→ Problem description
Reproduce the records from the line containing "Click the Record icon" up to and including the line containing "coord(802,120)", requests included, rescaling every coordinate in the answers by a factor of 2.6 and rounding each result to a whole number, with halves rounded up. Omit the pictures.

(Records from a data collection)

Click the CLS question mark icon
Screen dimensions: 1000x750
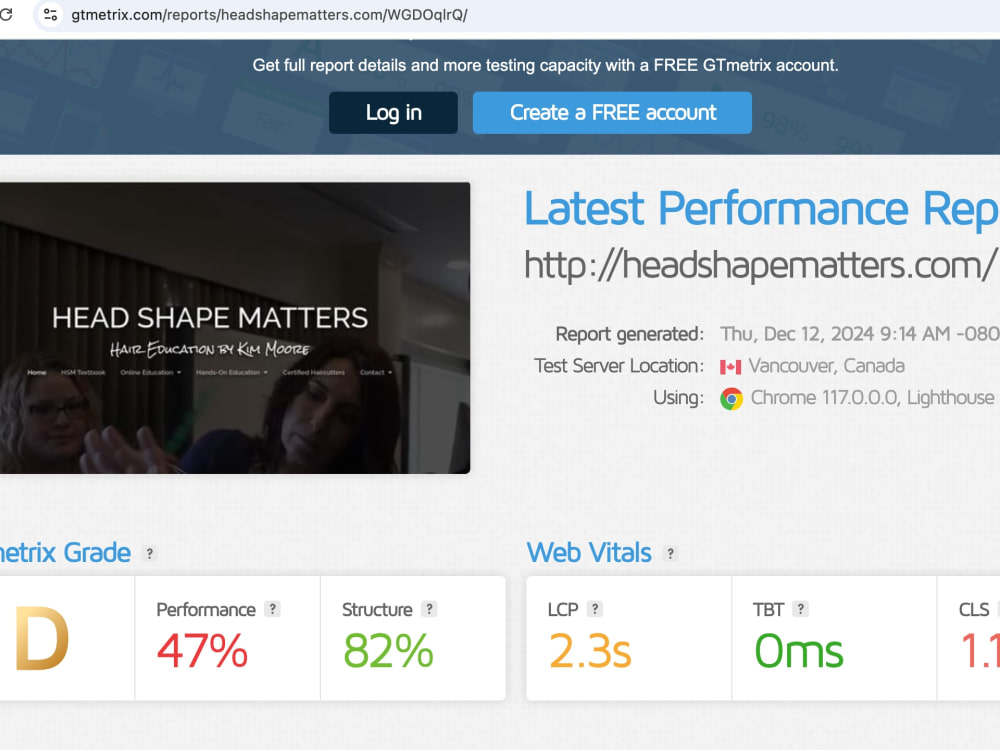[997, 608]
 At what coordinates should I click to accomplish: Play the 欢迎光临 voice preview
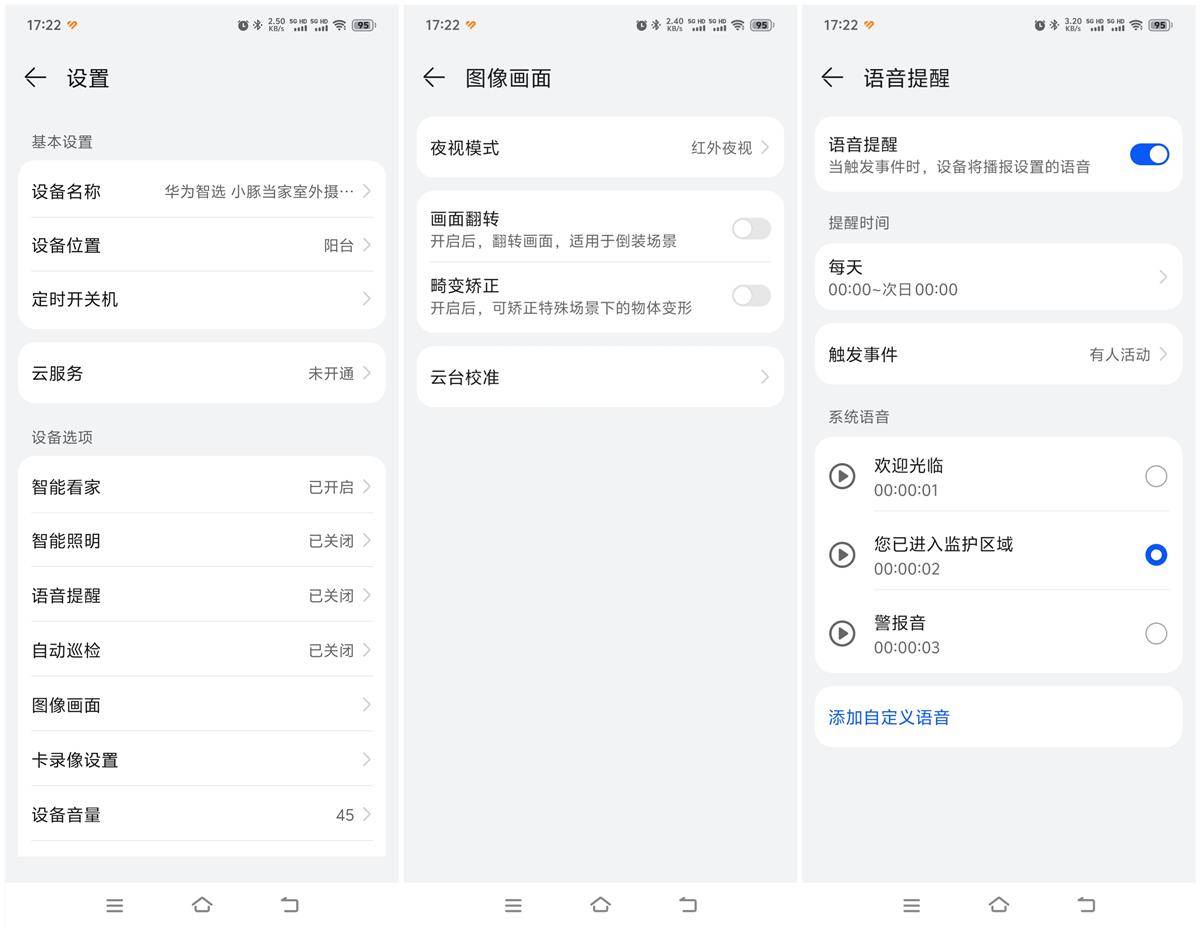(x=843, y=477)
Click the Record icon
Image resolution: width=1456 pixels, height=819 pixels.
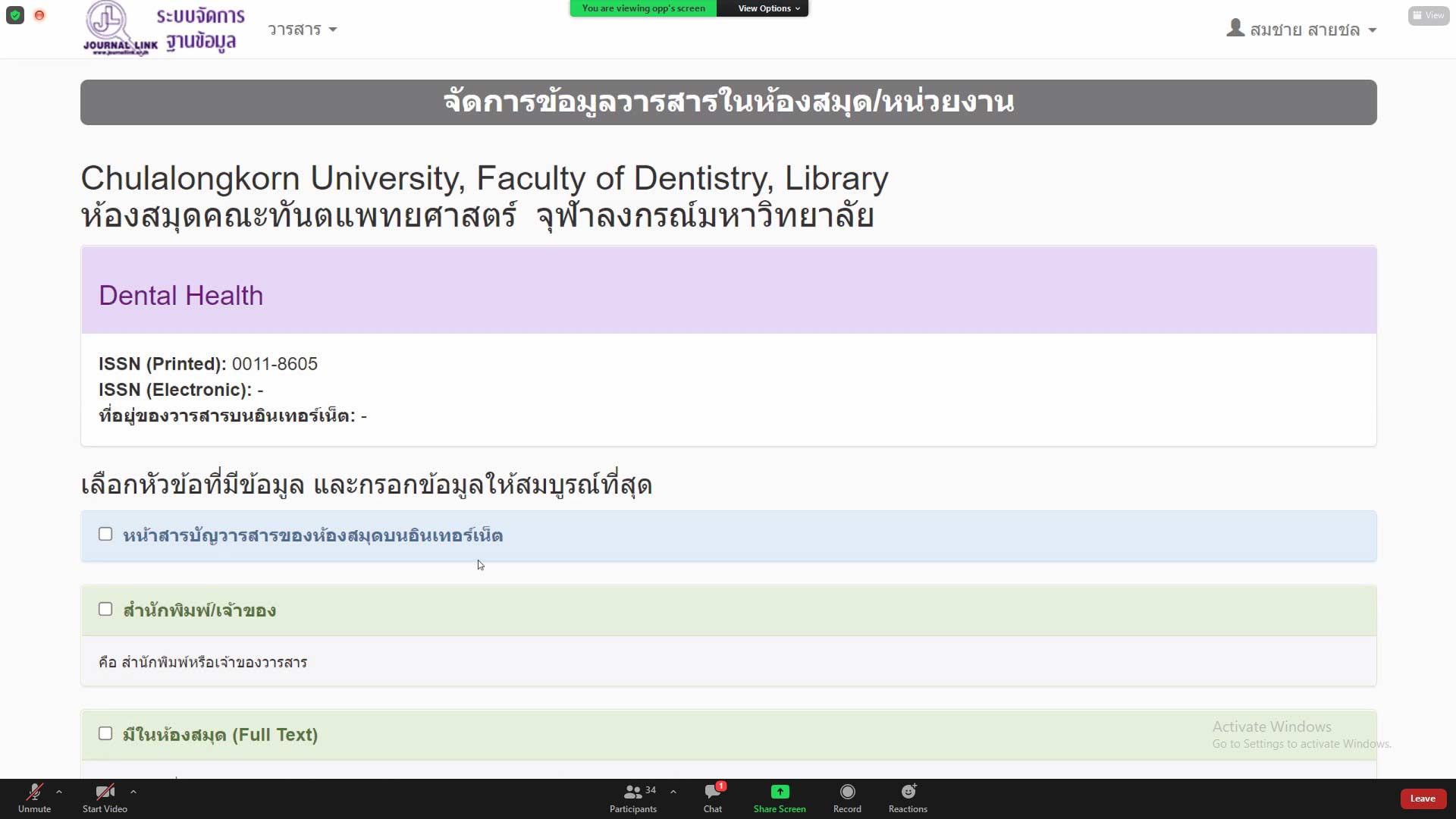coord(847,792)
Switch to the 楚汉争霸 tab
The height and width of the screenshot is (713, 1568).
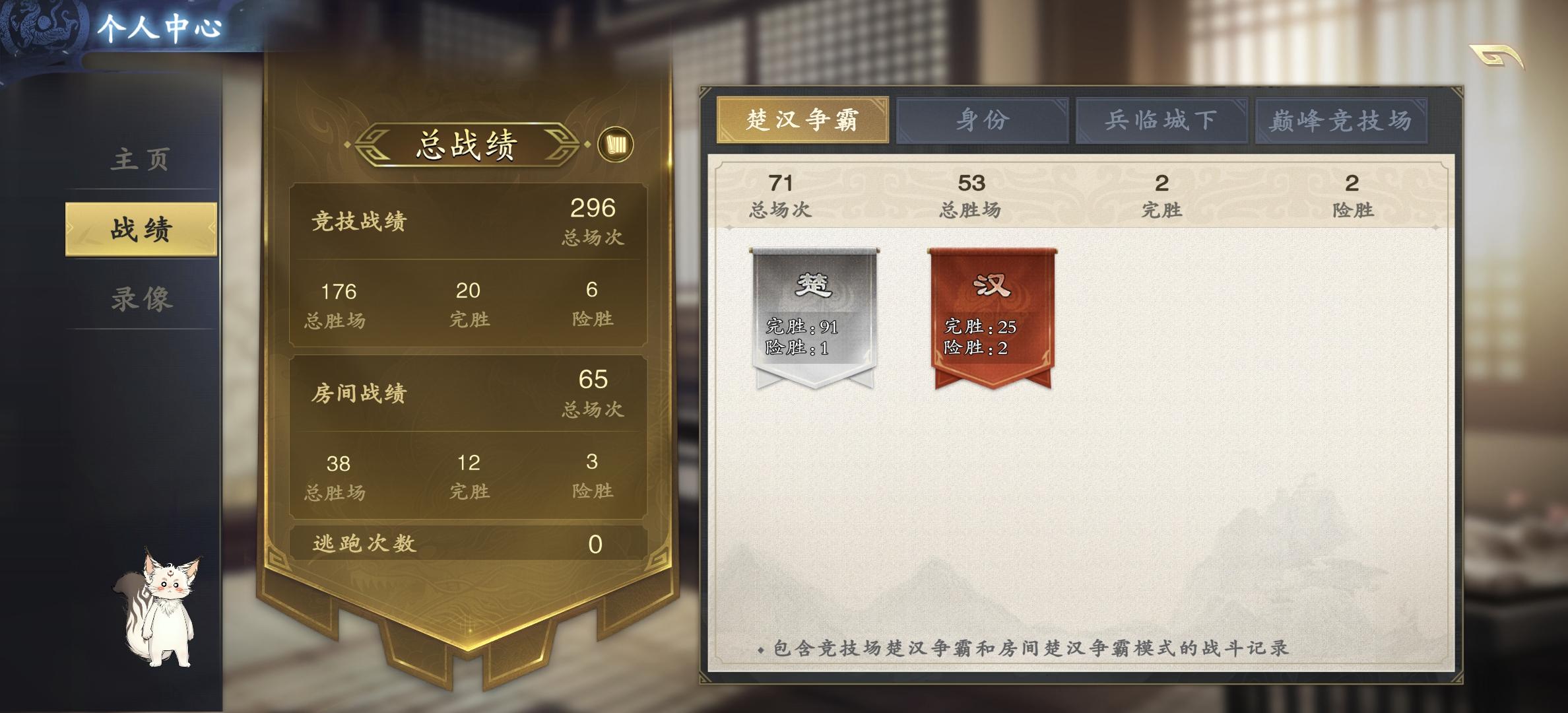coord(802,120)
* * *
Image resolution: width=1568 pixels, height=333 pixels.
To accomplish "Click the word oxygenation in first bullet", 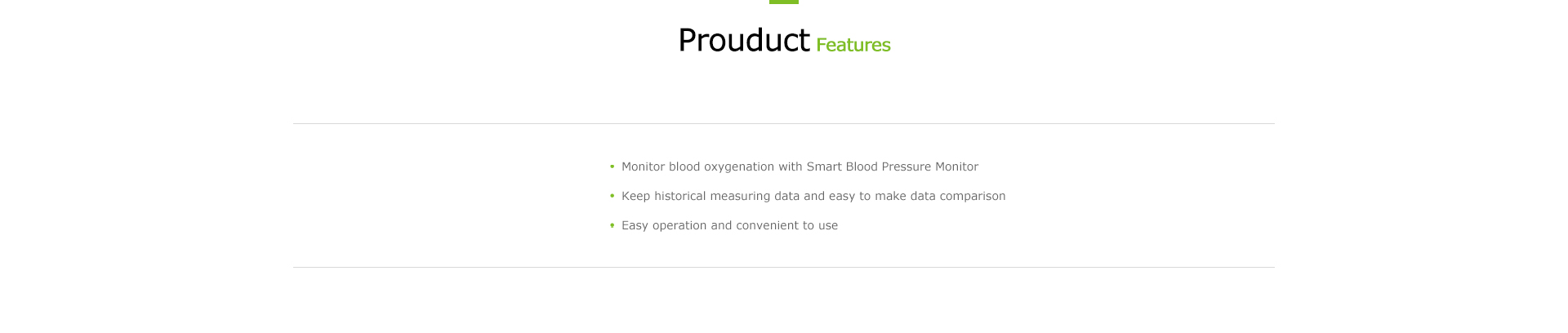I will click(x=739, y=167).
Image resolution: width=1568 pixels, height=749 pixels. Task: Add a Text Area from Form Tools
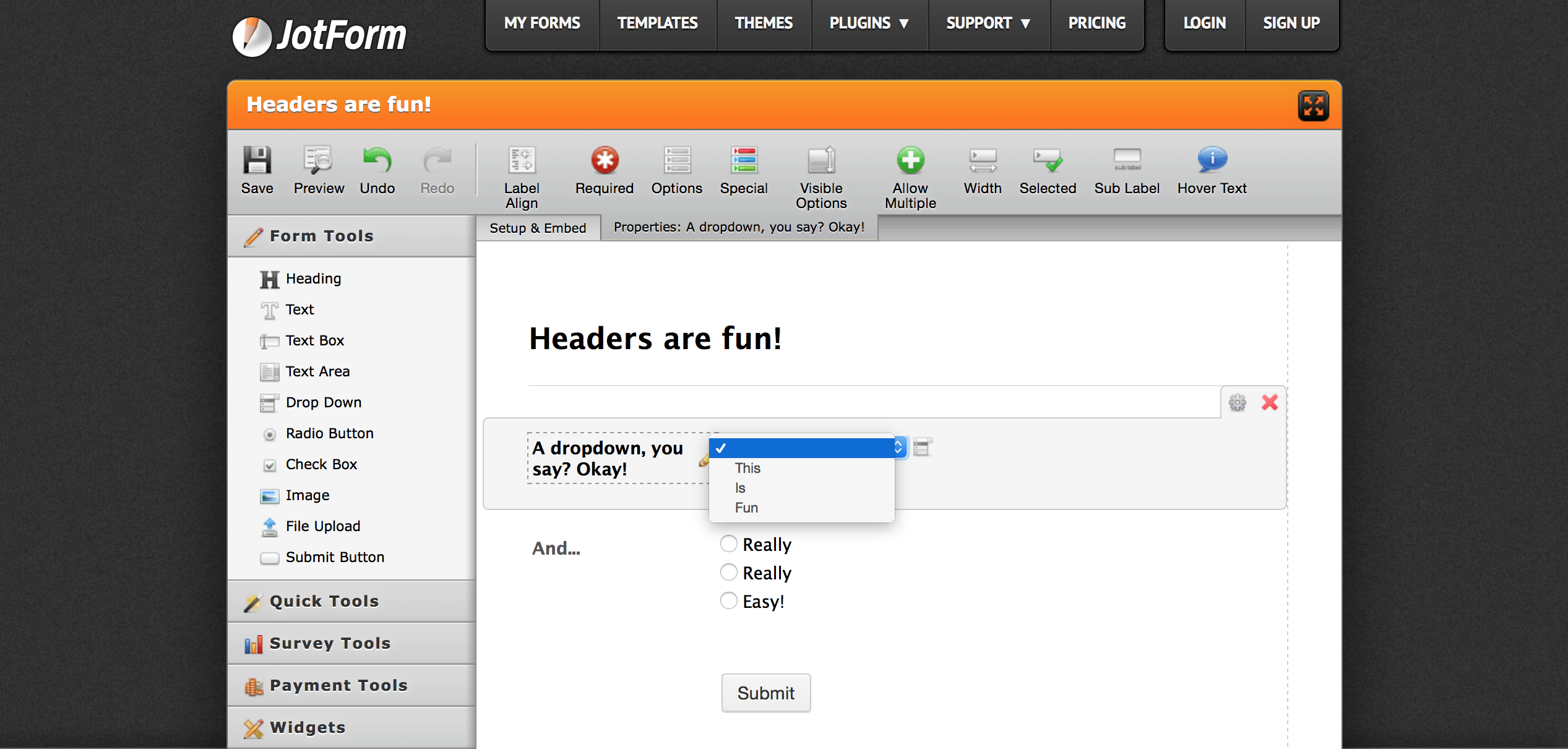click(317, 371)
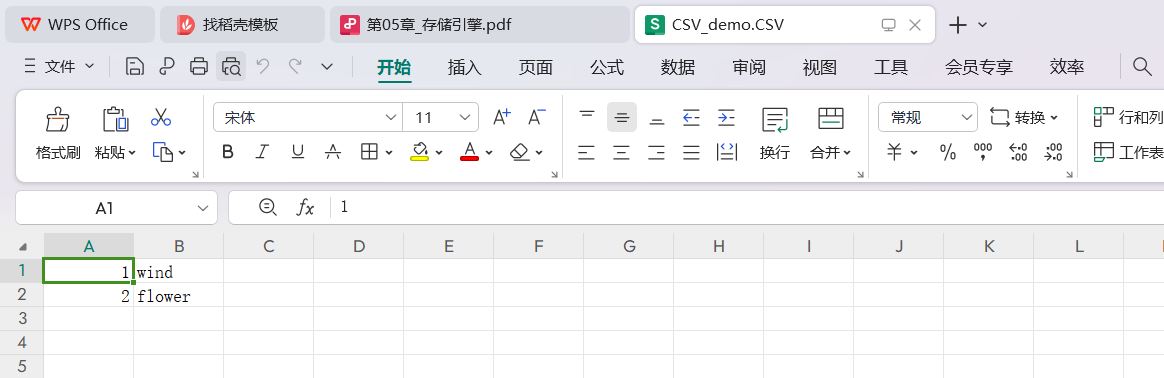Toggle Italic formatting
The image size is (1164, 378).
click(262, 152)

→ Exercise response
Click the Record icon
Image resolution: width=1456 pixels, height=819 pixels.
coord(2202,2059)
Switch to the 楚汉争霸 tab
The height and width of the screenshot is (713, 1568).
coord(2085,312)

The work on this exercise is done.